* TASK DESCRIPTION: According to the profile of Henryk Pietrzak, what year did he join the Polish Air Force?

* SOURCE EXCERPT:
————————
- Born: 6 March 1914 Ruda Pabianicka
- Died: 28 January 1990 (aged 75)
- Allegiance: Poland France United Kingdom
- Branch: Polish Air Force France Armée de l'Air Royal Air Force
- Service number: P-1915
- Unit: No. 306 Polish Fighter Squadron No. 315 Polish Fighter Squadron No. 309 Polish Fighter-Reconnaissance Squadron
- Conflicts: Polish Defensive War, World War II
- Awards: Virtuti Militari; Cross of Valour; Distinguished Flying Cross (UK)

= Henryk Pietrzak =

Polish fighter ace

Henryk Pietrzak after the 500th victory

Henryk Pietrzak (b. 6 March 1914 – 28 January 1990) was a Polish fighter ace of the Polish Air Force in World War II.

==Biography==
Pietrzak joined the Polish Air Force in 1933, as a member of the 4th Air Regiment where he was flying as a pilot of the Polish 114th Fighter Escadrille Polish 114th Fighter Escadrille and during the Invasion of Poland, he was an instructor in the Central Flying School Centrum Wyszkolenia Lotnictwa nr 1 later flew fighters with the Free French Air Force's GC III/9 squadron.
————————
* RECORDED INFORMATION:
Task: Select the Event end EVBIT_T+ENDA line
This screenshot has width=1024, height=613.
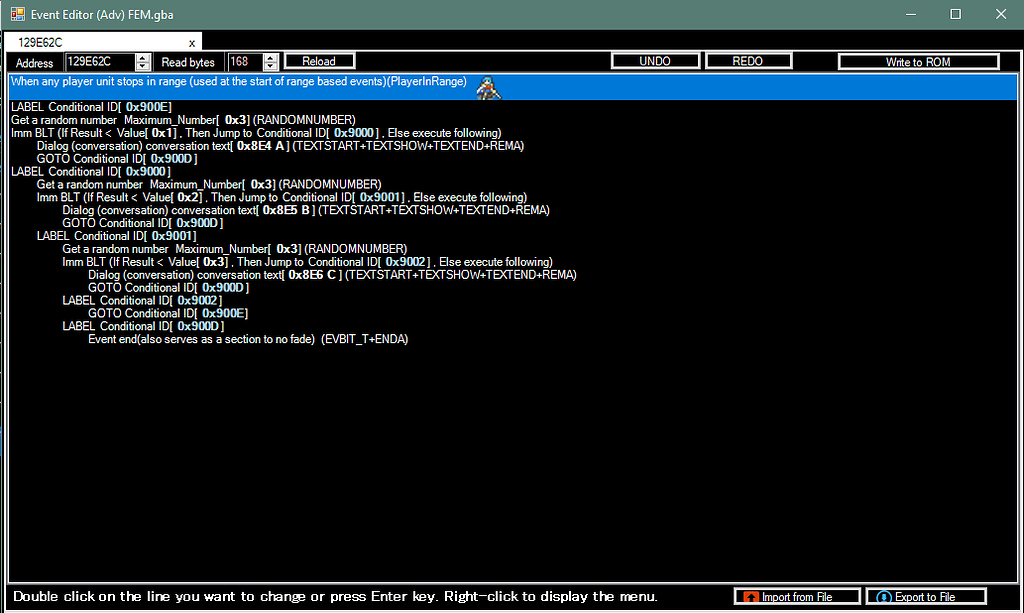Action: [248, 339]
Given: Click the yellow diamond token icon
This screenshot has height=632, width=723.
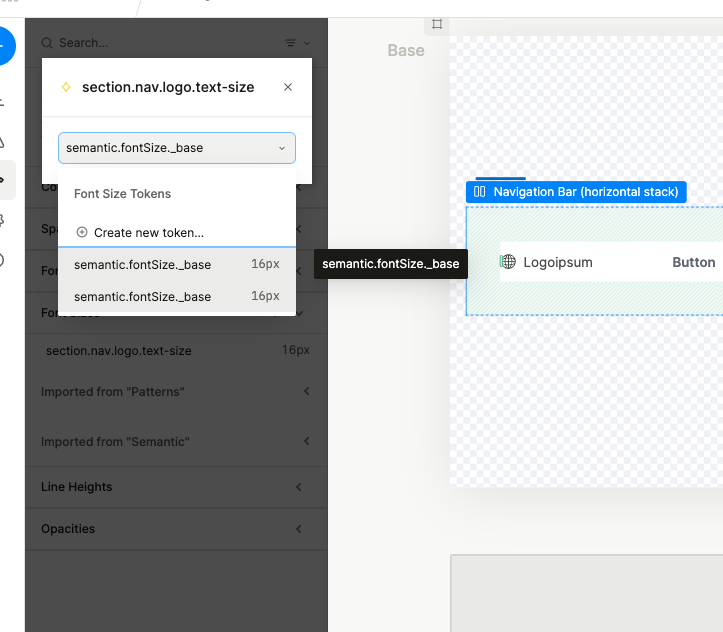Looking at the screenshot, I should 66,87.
————————
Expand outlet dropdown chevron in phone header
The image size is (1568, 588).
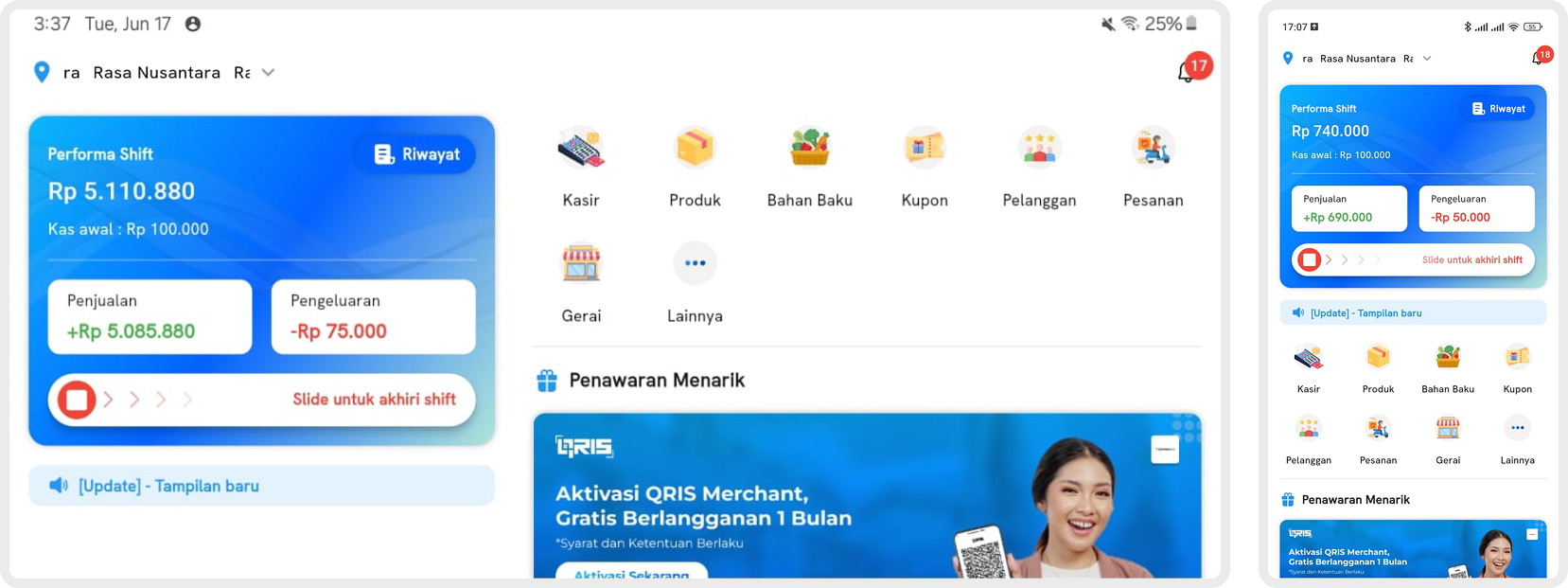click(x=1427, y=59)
————————
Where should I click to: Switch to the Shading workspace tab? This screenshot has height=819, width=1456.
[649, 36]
————————
* CORRECT ANSWER: 1933